Am 12. Januar 2010 bebte in Haiti die Erde. Helvetas war eine der Schweizer Organisationen, die sofort nach der Katastrophe Nothilfe und Wiederaufbau leisteten. Die Hilfe zeigt Wirkung bis heute. Noch immer aber ist Haiti einer der fragilsten Staaten weltweit und auf Unterstützung angewiesen.
Das verheerende Erdbeben der Stärke 7,0 kostete vor zehn Jahren Hunderttausenden in Haiti das Leben. Die internationale Solidarität war gross. Die Schweizer Entwicklungsorganisation Helvetas war bereits seit über 20 Jahren vor Ort präsent. Schnell konnte sie – mit Unterstützung der Glückskette – Nothilfe und bald auch Wiederaufbauhilfe vor Ort leisten.
Helvetas kannte die Verhältnisse und passte die humanitären Massnahmen den konkreten Bedürfnissen der Menschen an. In einer halbjährigen Nothilfephase unterstützte Helvetas die Landbevölkerung im Departement Artibonite nördlich der Hauptstadt. Hier räumten Dorfbewohnerinnen und -bewohner sowie Katastrophengeflüchtete die Strassen und sicherten die Hänge. Die Gemeinden koordinierten die Arbeiten, lokale Banken überwiesen die Gehälter. Damit waren die Behörden in die Katastrophenbewältigung eingebunden, was sie in ihrer Funktionsfähigkeit stärkte.

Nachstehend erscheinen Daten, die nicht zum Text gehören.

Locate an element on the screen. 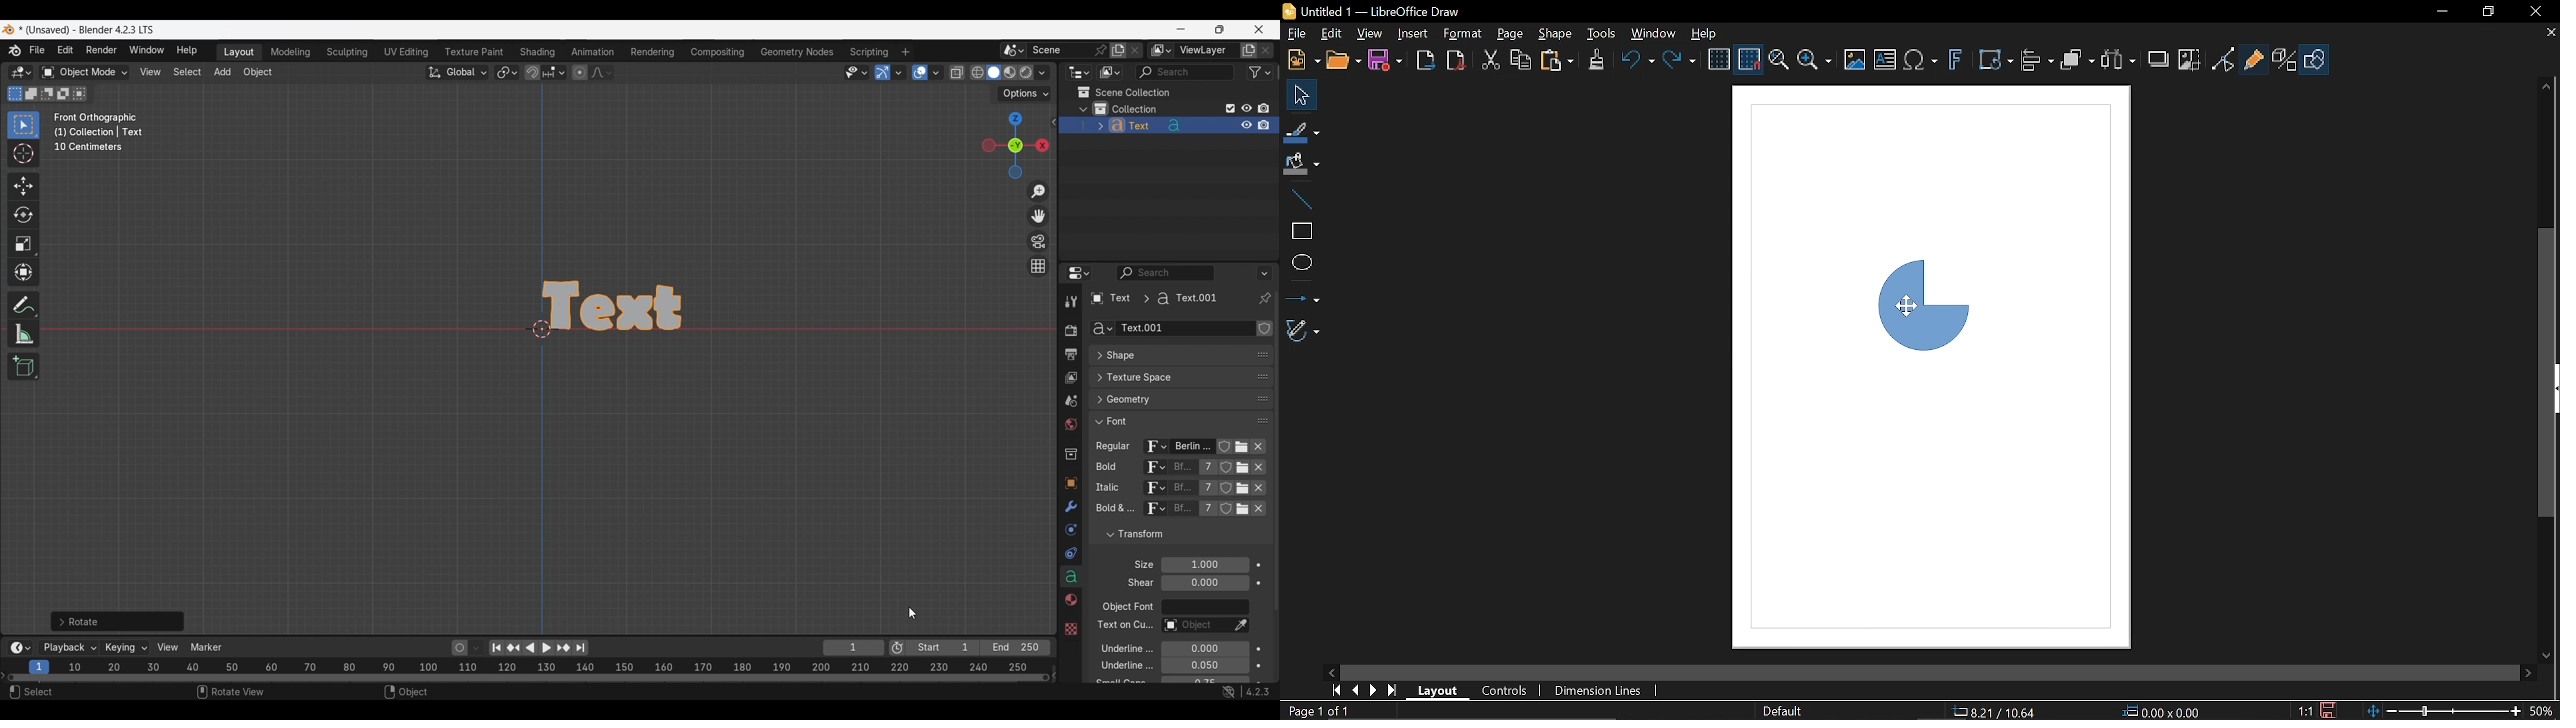 Image resolution: width=2576 pixels, height=728 pixels. Lines and arrows is located at coordinates (1301, 298).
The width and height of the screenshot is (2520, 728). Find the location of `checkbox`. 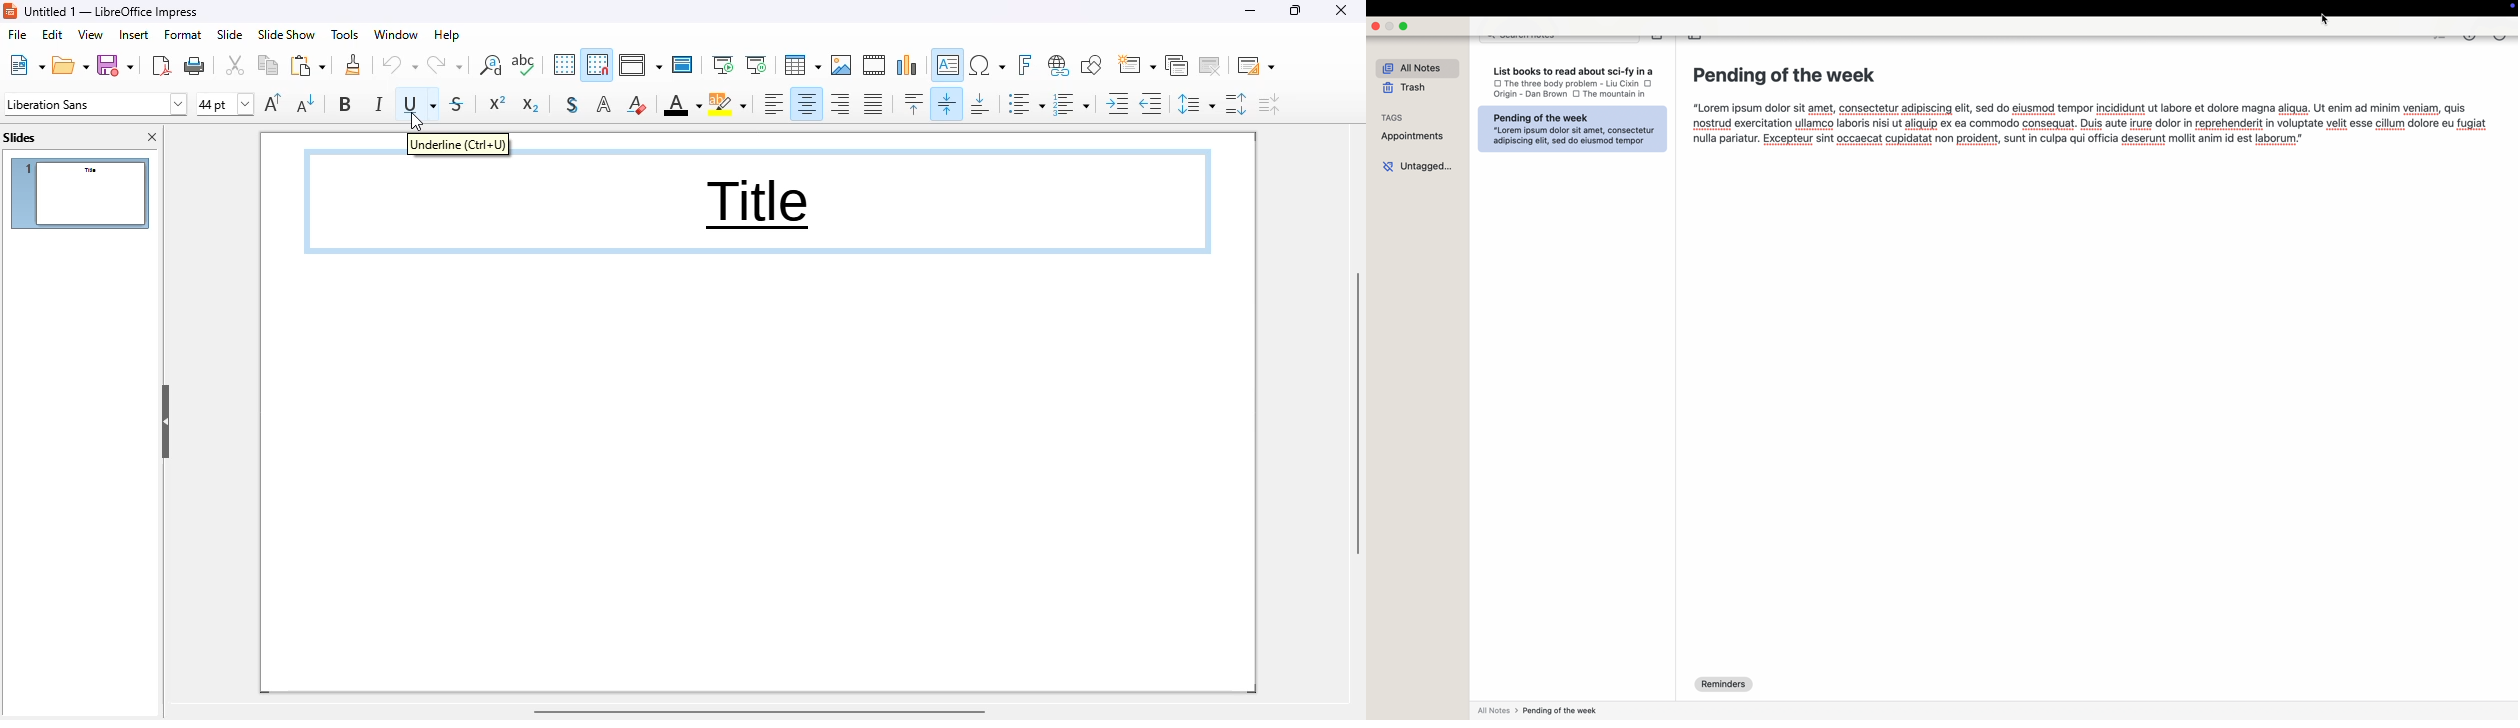

checkbox is located at coordinates (1493, 84).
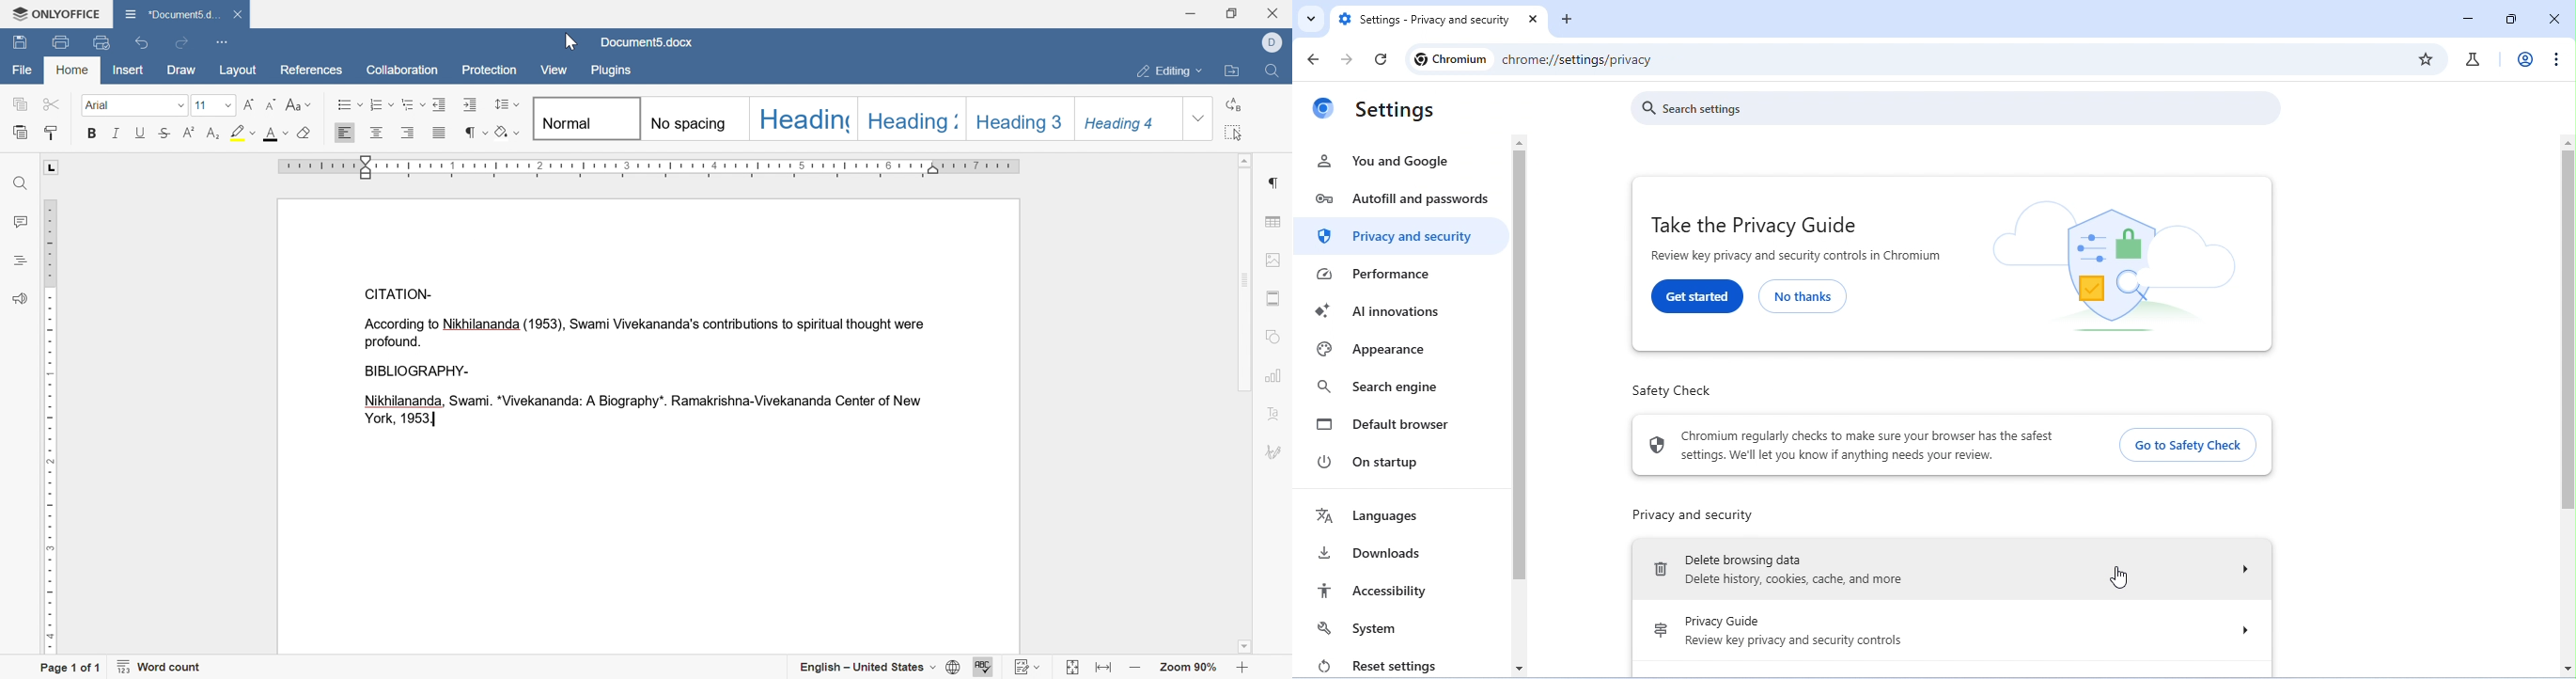 The width and height of the screenshot is (2576, 700). What do you see at coordinates (1276, 335) in the screenshot?
I see `shape settings` at bounding box center [1276, 335].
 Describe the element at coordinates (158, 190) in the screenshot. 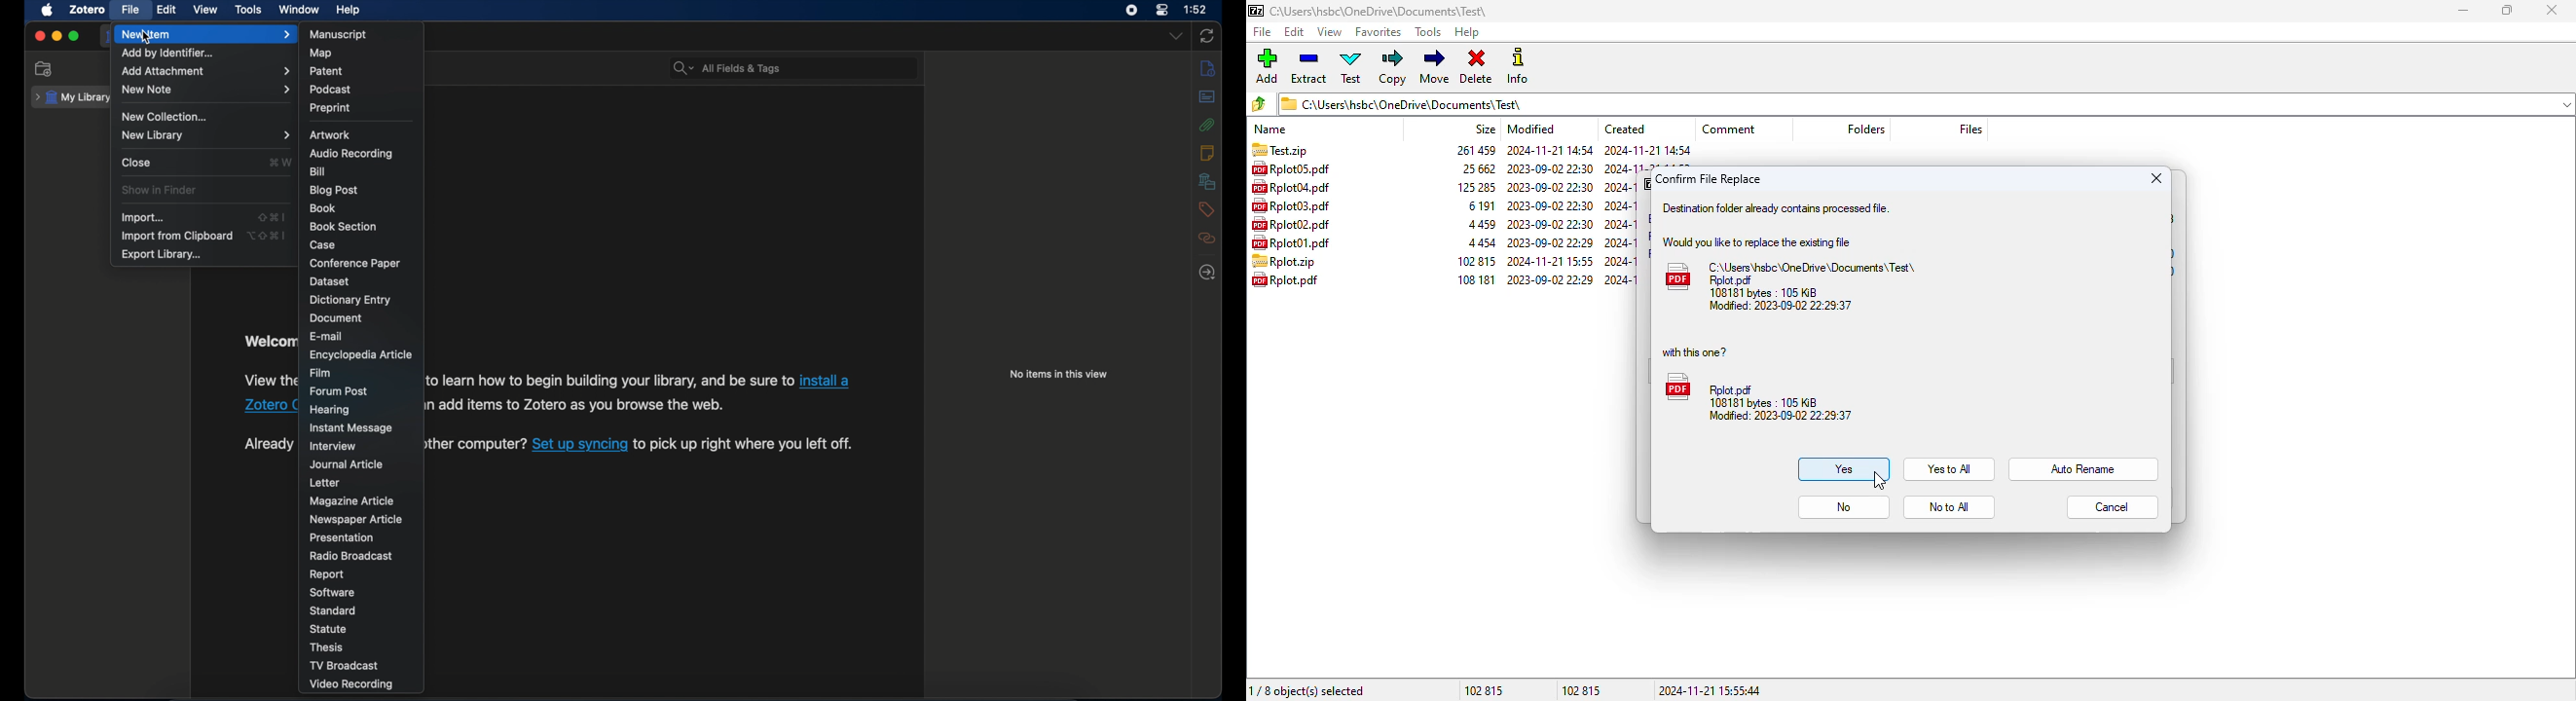

I see `show in finder` at that location.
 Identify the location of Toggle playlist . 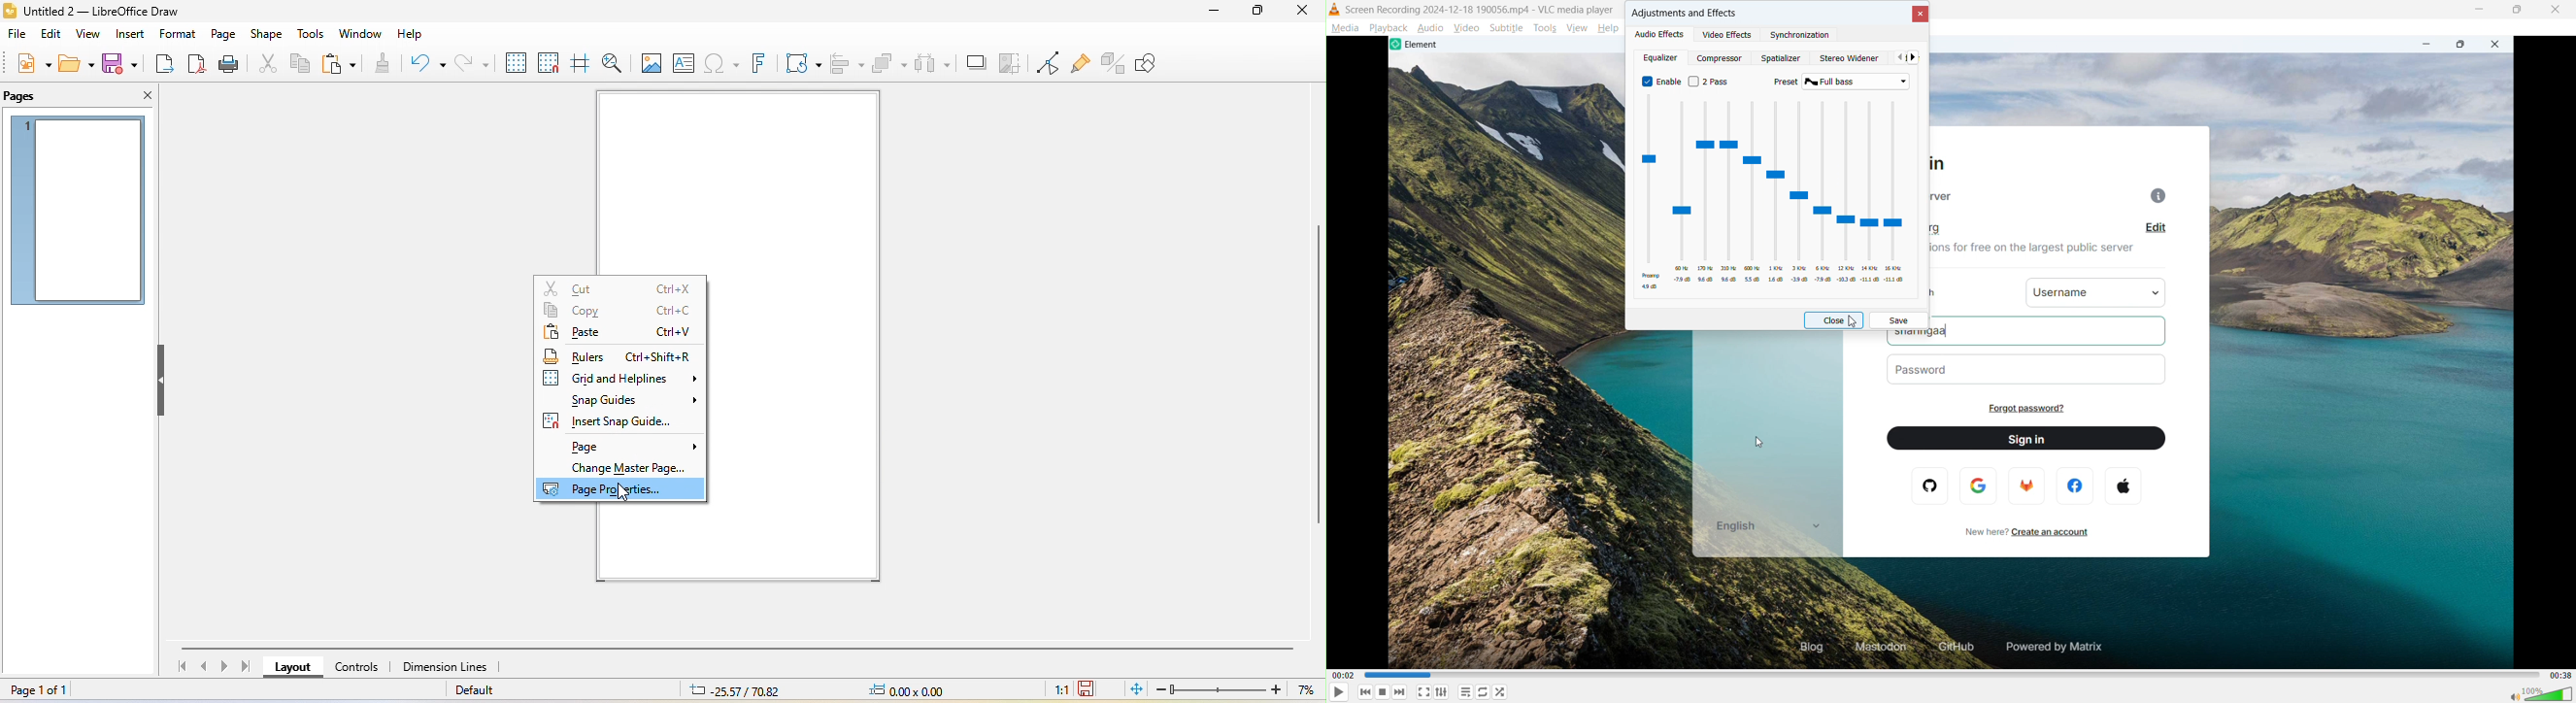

In der Wiederaufbauphase von 2011 bis 2016 arbeitete Helvetas westlich von Port-au-Prince in Petit-Goâve. Helvetas unterstützte die Bevölkerung dabei, die Wasserversorgung wiederherzustellen. Zerstörte Quellen wurden saniert und Wasserspeicher wiederaufgebaut. Helvetas unterstützte zudem die Sanierung des Strassennetzes, damit die Frauen auf den Markt, die Kinder zur Schule gelangen konnten und das Gesundheitszentrum wieder erreichbar war. Später leistete Helvetas Katastrophenvorsorge, indem Wassereinzugsgebiete wiederaufgeforstet und Behörden für Katastrophen geschult wurden.
Von Haiti gelernt
Helvetas verknüpfte die kurzfristige Nothilfe mit längerfristiger Entwicklungszusammenarbeit. Die Menschen konnten beispielsweise durch den Strassenbau und die Hangsicherungen ein Einkommen erwirtschaften und wurden deshalb weniger abhängig von Hilfe von aussen. Die Bevölkerung übernahm – unterstützt durch Impulse von Helvetas – selbst Verantwortung für eine lebenswerte Zukunft.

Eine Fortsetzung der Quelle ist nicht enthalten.